Eram 21h16min da noite de sábado quando o Sambódromo do Porto Seco foi liberado para a realização dos desfiles das escolas de samba da Série Ouro do Carnaval de Porto Alegre. Do lado de fora, o público que formava fila foi entrando, enquanto havia correria nos barracões e na área de pré-concentração.
Eram componentes das escolas que, devido à demora na liberação da estrutura, não estavam conseguindo acessar o Sambódromo. Isso acarretou atrasos em todas as apresentações. A última escola a pisar na avenida, a Império da Zona Norte, iniciou sua apresentação pouco antes das 8h da manhã, quase duas horas de atraso em relação à previsão inicial.
Entre os homenageados pelas escolas estavam o apresentador José Abelardo Barbosa de Medeiros (1917-1988), o Chacrinha, e o empresário Eduardo Natalício, 36 anos. Madrinha de bateria da Imperatriz Dona Leopoldina, Paola Serpa Severo, assassinada aos 33 anos numa tentativa de assalto em Cachoeirinha, em fevereiro, também foi lembrada.
Na noite de sexta-feira, as escolas da Série Prata não se apresentaram por conta de problemas no PPCI. Na tarde de sábado, após melhorias – o número de extintores, por exemplo, teve de ser aumentado de 68 para 195, e o projeto modificado pelo menos três vezes – foi feita a última vistoria. O dia de incertezas resultou em redução do número de componentes nas primeiras escolas da noite.
O prefeito de Porto Alegre, Nelson Marchezan Júnior acompanhou os desfiles no camarote da prefeitura. Ele reiterou que o Carnaval não contará mais com recursos públicos. Entre os destaques de uma estrutura mais enxuta e público menor, a pista de desfiles estava mais iluminada.
Veja as fotos dos desfiles:
Veja como foi o desfile de cada escola:
Embaixadores do Ritmo
– Está se tornando um projeto sem respeito com o carnavalesco e com a cultura popular.

▶ **Dados coletados**:
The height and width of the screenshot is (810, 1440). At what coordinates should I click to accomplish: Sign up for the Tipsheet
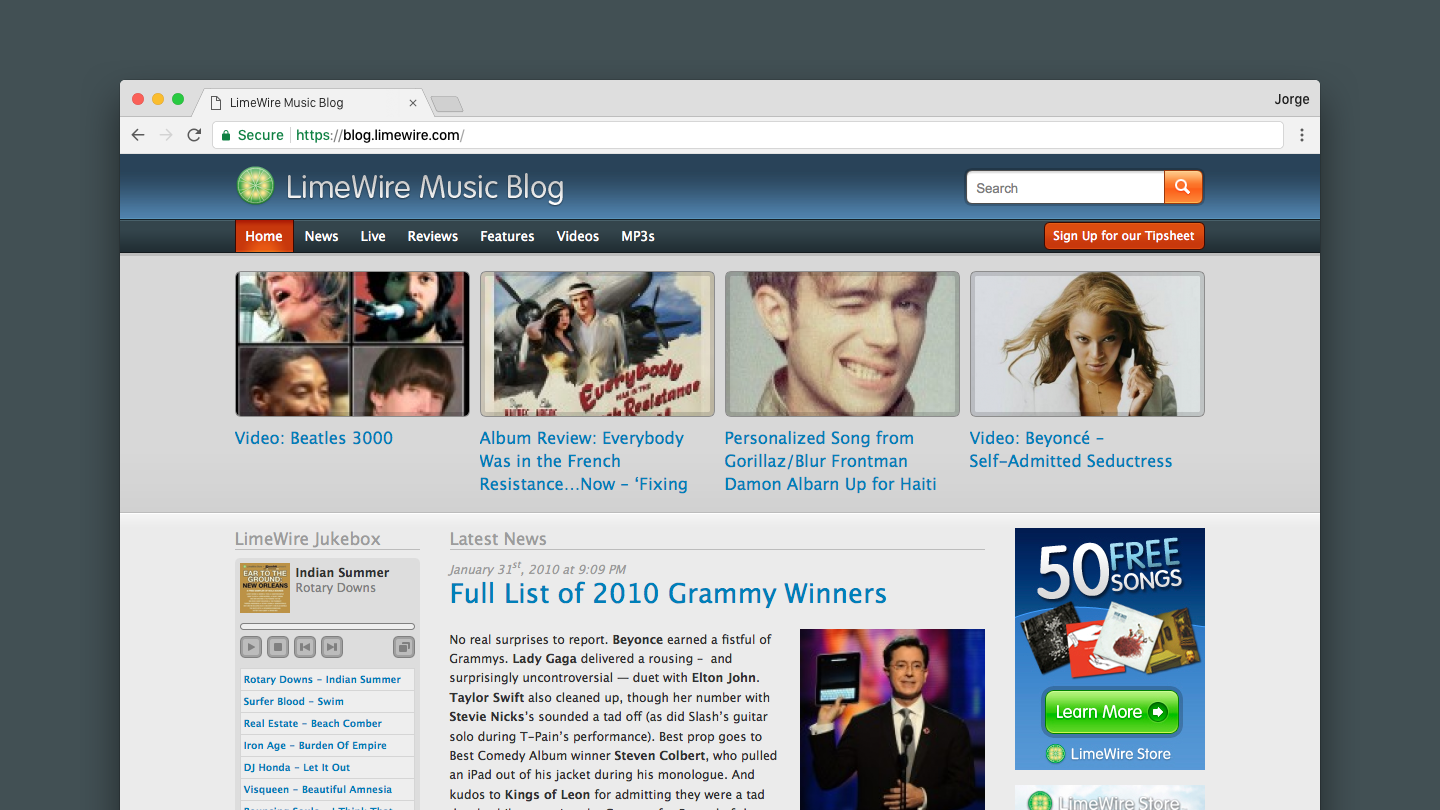tap(1123, 236)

▶ **Instruções de trabalho**:
A – Para cada afirmação abaixo, responda sim ou não conforme o texto sobre o Carnaval de Porto Alegre e cite literalmente o trecho que decide. (i) O Sambódromo do Porto Seco foi liberado às 21h16min de sábado. (ii) O número de extintores foi aumentado de 68 para 150. (iii) As escolas da Série Prata se apresentaram na noite de sexta-feira.
B – Liste todas as pessoas citadas pelo nome no texto sobre o Carnaval de Porto Alegre.

▶ **Resultados por tarefa**:
A –
(i) Sim: "Eram 21h16min da noite de sábado quando o Sambódromo do Porto Seco foi liberado"
(ii) Não: "o número de extintores, por exemplo, teve de ser aumentado de 68 para 195"
(iii) Não: "Na noite de sexta-feira, as escolas da Série Prata não se apresentaram por conta de problemas no PPCI."

B –
- José Abelardo Barbosa de Medeiros, o Chacrinha
- Eduardo Natalício
- Paola Serpa Severo
- Nelson Marchezan Júnior